Сказавши эти слова, монах исчез, я встал и, несмотря на запрещение монаха, решился идти к тебе и рассказать все, что слышал.
Конечно, сколько я могу припомнить свое младенчество, монах этот кормил, поил меня и всегда запирал в своей кельи, не разговаривая со мною ни одного слова и за это я обязан ему благодарностью;—но ты князь, с доброю княгинею десять лет пеклись обо мне, как родные и я готов за вас умереть. А потому, что ни случилось бы с тобою, я еду и разделю твою судьбу.
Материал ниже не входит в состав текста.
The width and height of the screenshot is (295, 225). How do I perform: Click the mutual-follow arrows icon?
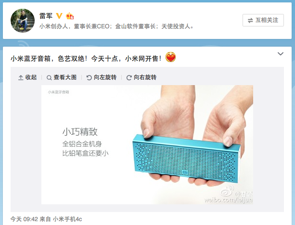click(x=250, y=20)
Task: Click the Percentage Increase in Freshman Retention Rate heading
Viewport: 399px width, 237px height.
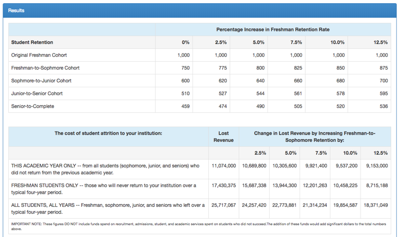Action: tap(273, 30)
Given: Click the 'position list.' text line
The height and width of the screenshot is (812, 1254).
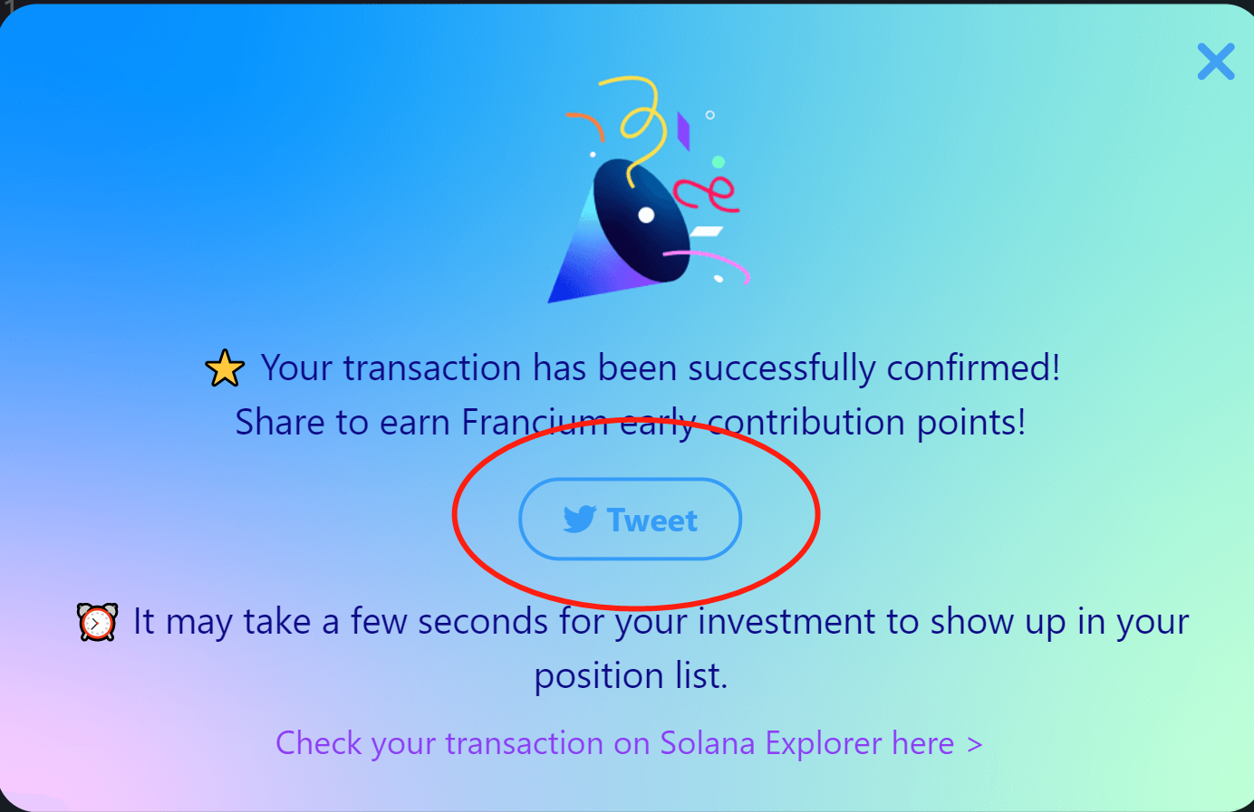Looking at the screenshot, I should 631,676.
С минуту князь призадумался, потом встал, перекрестился и, с принужденною веселостью в голосе, сказал:
— Так поедем же, Гриша, и ты увидишь, что монах говорить вздор. Мне ни откуда не грозить опасность. Народ меня боится, стрельцы готовы положить за меня свои головы, а царевна София приглашает меня на пир и дружбу. Разве Милославский и Голицын, но что они мне сделают без воли царевны? Нет! дядечка твой видно какой-нибудь лазутчик у моих врагов, который чрез тебя хотел напугать меня, чтобы я и сам не поехал сегодня по приглашена царевны Софии. И так едем! Гей! все ли готово к отъезду, — вскричал Хованский, высовываясь из раскрытого окна.
Фомка доложил, что все готово.
— Прощай, княгиня! Помолимся вместе на дорогу и не будем больше думать об этом вздоре, — сказал Хованский.
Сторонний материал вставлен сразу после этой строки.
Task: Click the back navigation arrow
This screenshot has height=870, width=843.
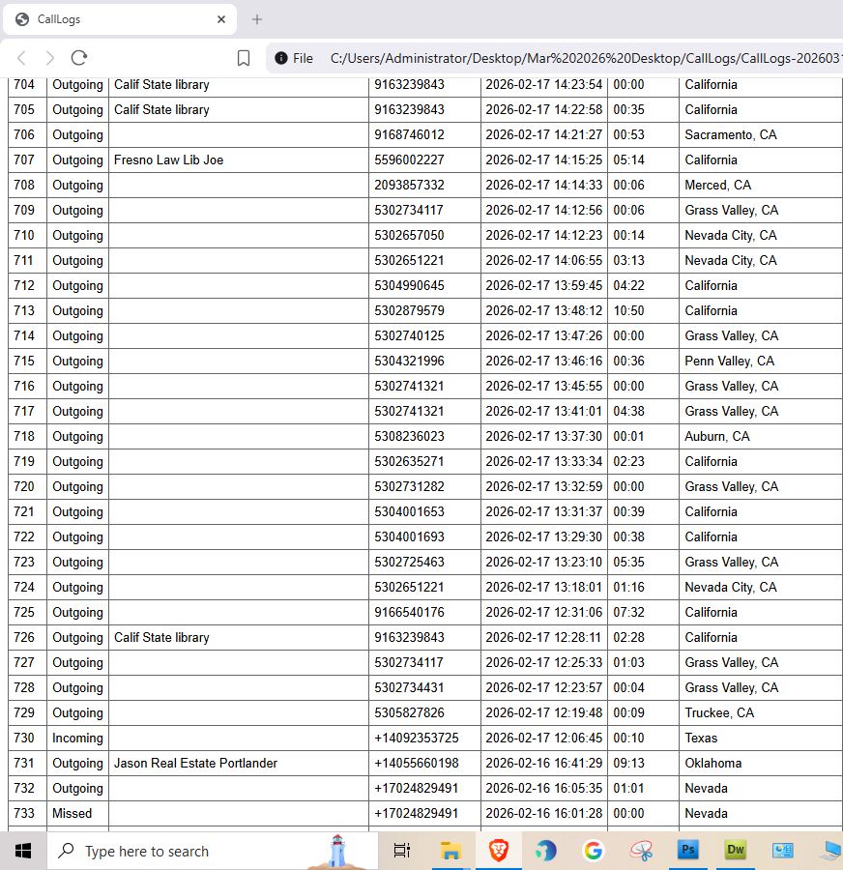Action: [x=21, y=58]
Бедная, расстроенная княгиня, не отвечая ни слова, встала, подошла к киоту, упала на колени и заплакала.
— Что ты, [милый друг! — вскричал князь, — успокойся. Если б я не был уверен даже, что все сказанное монахом — чистый вздор, то и тогда не боялся бы, потому, что никакой вины за собою не знаю. Обними же меня и будь спокойна. А как я уеду, то вели отцу Иоанну отслужить молебен «Всем Скорбящим». К вечеру жди меня домой.
Хованский хотел было выйти, но княгиня остановила его. Она взяла Гришу за руку и, подведя его к киоту, положила руку свою на его голову и сказала:
— Господь да благословить и наградить тебя, дитя мое, за твое доброе намерение и привязанность к нам. Будь всегда так честен и верен своему долгу и совести и покров всех святых осенит тебя посреди опасностей.
Гриша преклонил колени и с благоговением поцеловал руку княгини, которая в избытке чувств склонилась и поцеловала голову Гриши.
— Ну, полноте! — ласково сказал князь, — пора ехать, ведь не близко. Прощай, княгиня.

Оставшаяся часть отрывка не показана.